Birth weight and length were obtained from health records. The 9 months examination was conducted at the Department of Nutrition, Exercise and Sports, University of Copenhagen as described in detail elsewhere [28;29;35]. Except for weight the measures were performed in triplicates using the average of the three measurements in the analyses. BMI was calculated as weight/length2 (kg/m2). To adjust for the age at the examination and gender differences the z-scores for weight, length and BMI were calculated using WHO growth standards as reference and the WHO Anthro2005 program [37].

Blood samples

Venous blood samples of 5 ml were drawn as described elsewhere [29;38]. Briefly the infants were fasted up to about 2 h before sampling. Time and content of the last meal was recorded and analyzed using Dankost (version 3000, Dankost Ltd., Copenhagen, Denmark) for later adjustments.

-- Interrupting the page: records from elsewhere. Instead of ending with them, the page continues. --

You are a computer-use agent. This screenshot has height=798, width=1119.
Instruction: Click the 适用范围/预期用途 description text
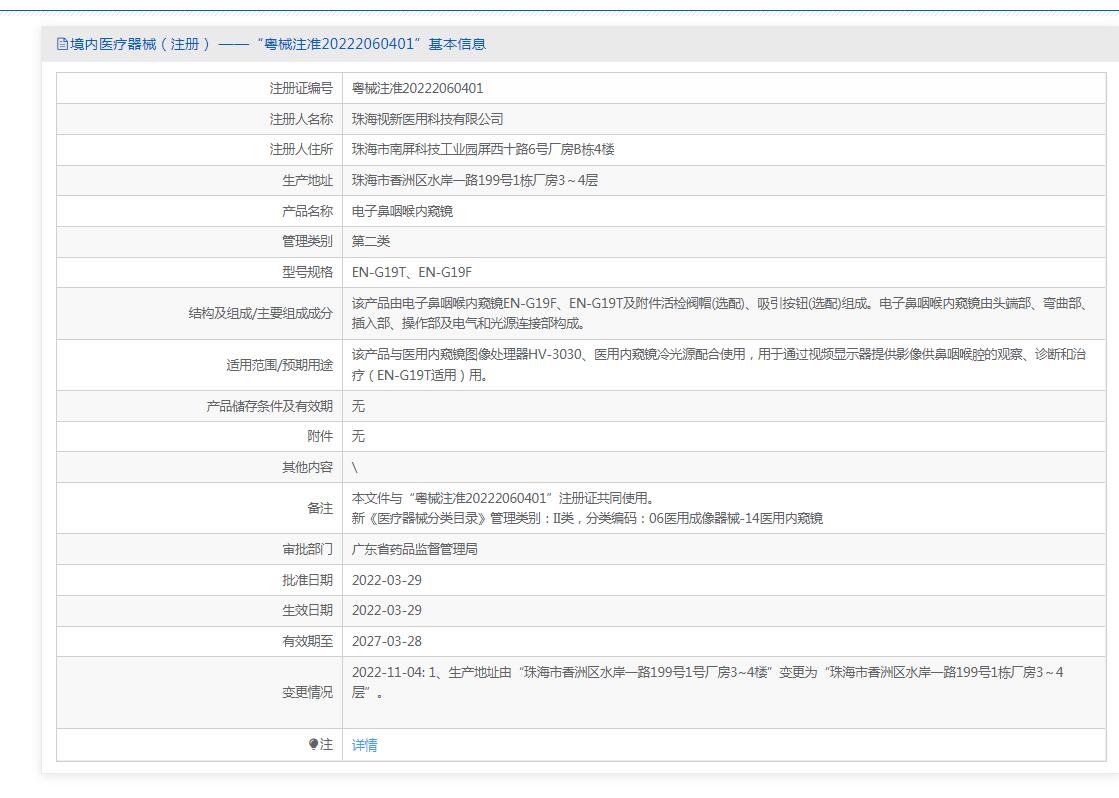pyautogui.click(x=718, y=365)
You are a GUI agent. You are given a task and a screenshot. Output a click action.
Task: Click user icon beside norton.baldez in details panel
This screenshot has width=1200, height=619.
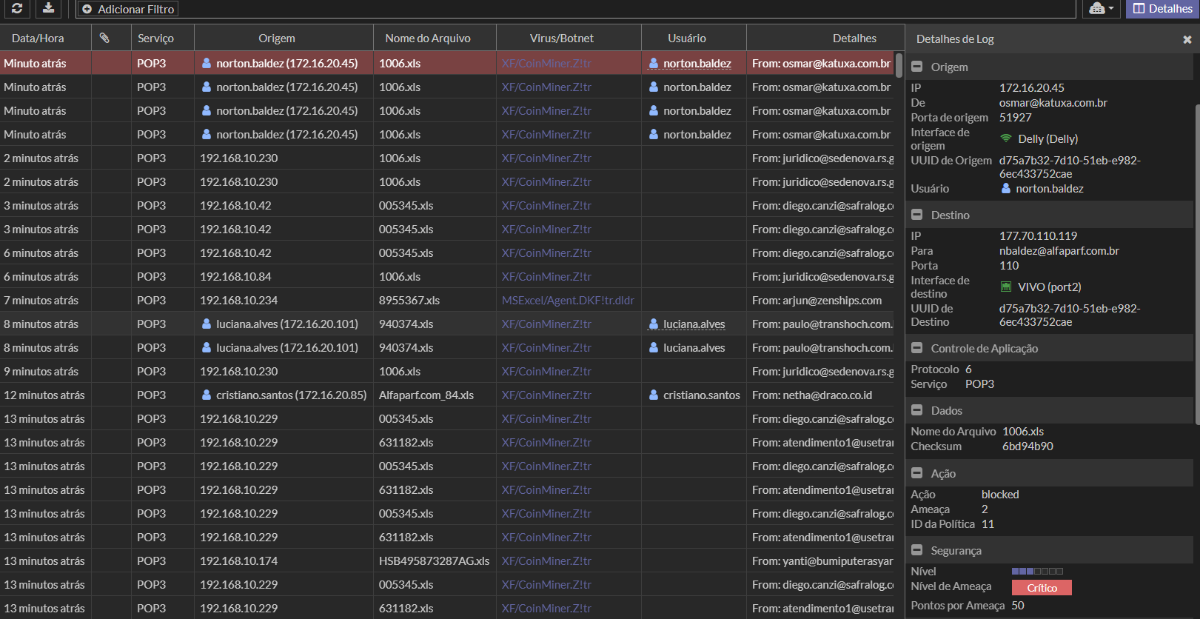[1006, 189]
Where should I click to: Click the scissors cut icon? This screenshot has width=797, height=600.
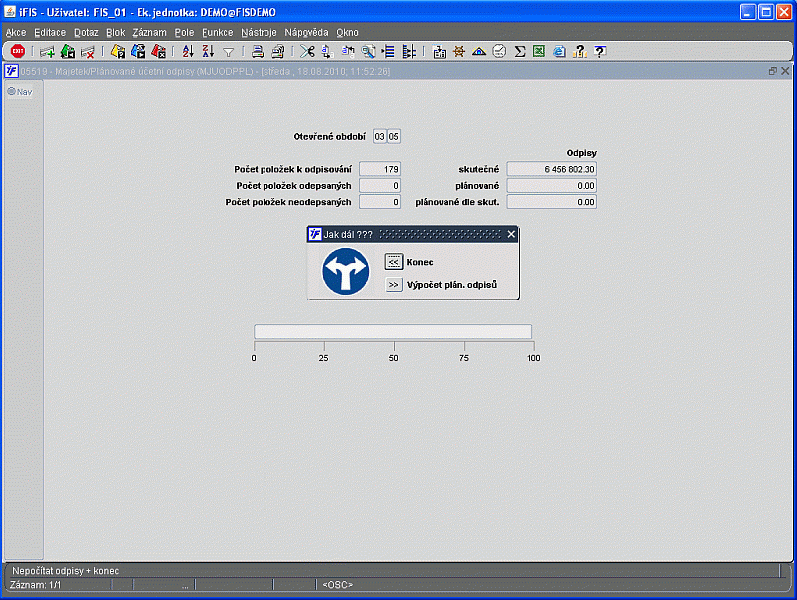point(307,51)
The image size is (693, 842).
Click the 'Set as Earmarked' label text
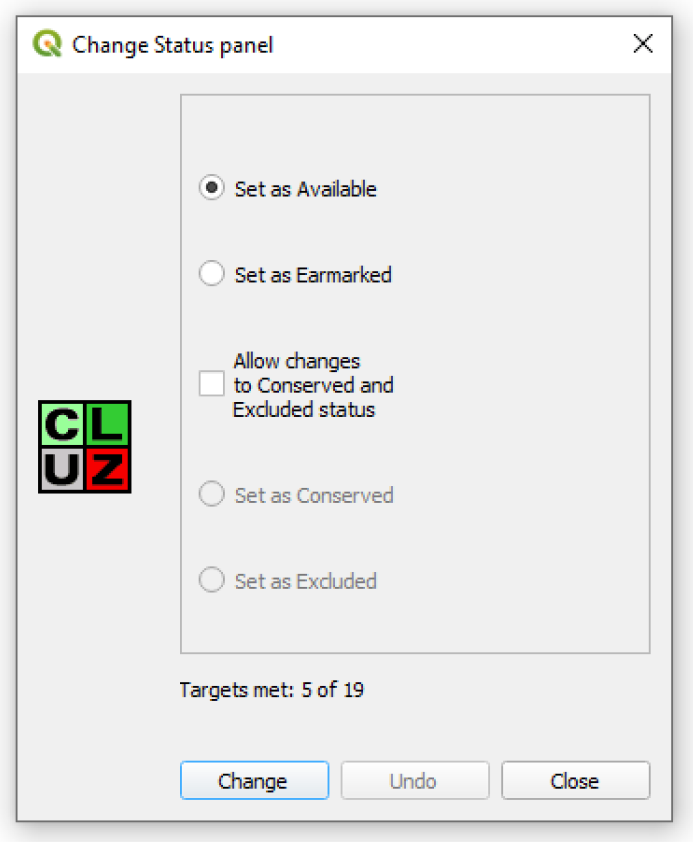click(313, 274)
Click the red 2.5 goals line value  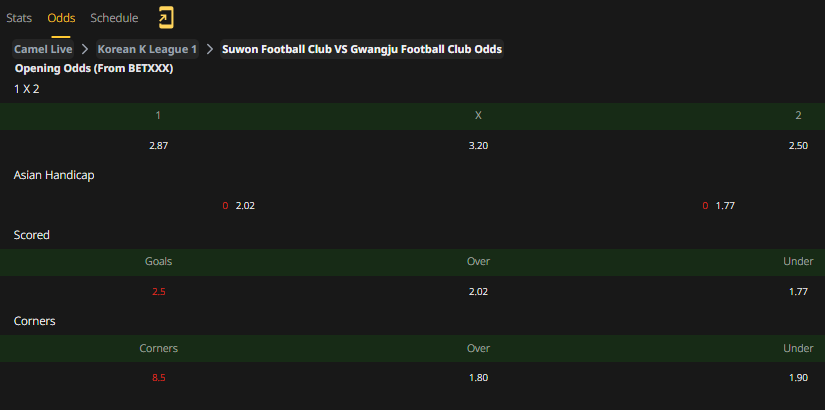tap(158, 292)
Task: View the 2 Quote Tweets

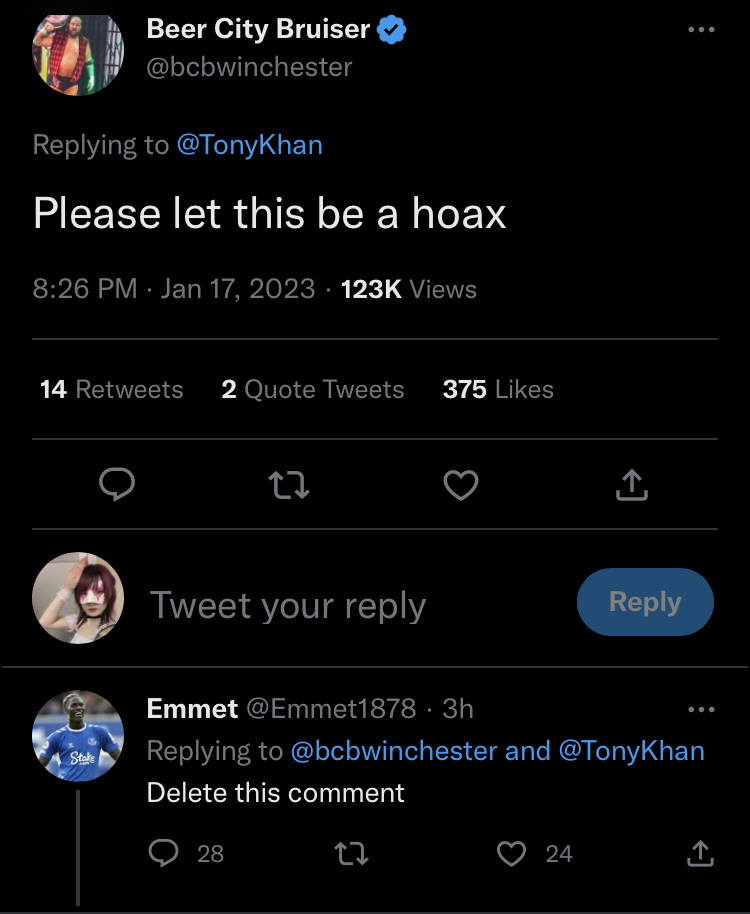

It was not possible to obtain blood samples from all the infants. Of the 311 and 166 infants who completed the examination in SKOT-I and SKOT-II, respectively, blood samples were obtained from 279 in SKOT-I and 133 in SKOT-II. As adiponectin was of one of the hormones of major interest only infants with valid adiponectin measurement were included in the present study corresponding in a total sample size of 406. For analyses of insulin, IGF-I, IGF binding protein-3 (IGFBP-3) and leptin some samples were missing (n =30, 7, 2 and 1 samples, respectively), mainly due to lack of sample material or hemolysis.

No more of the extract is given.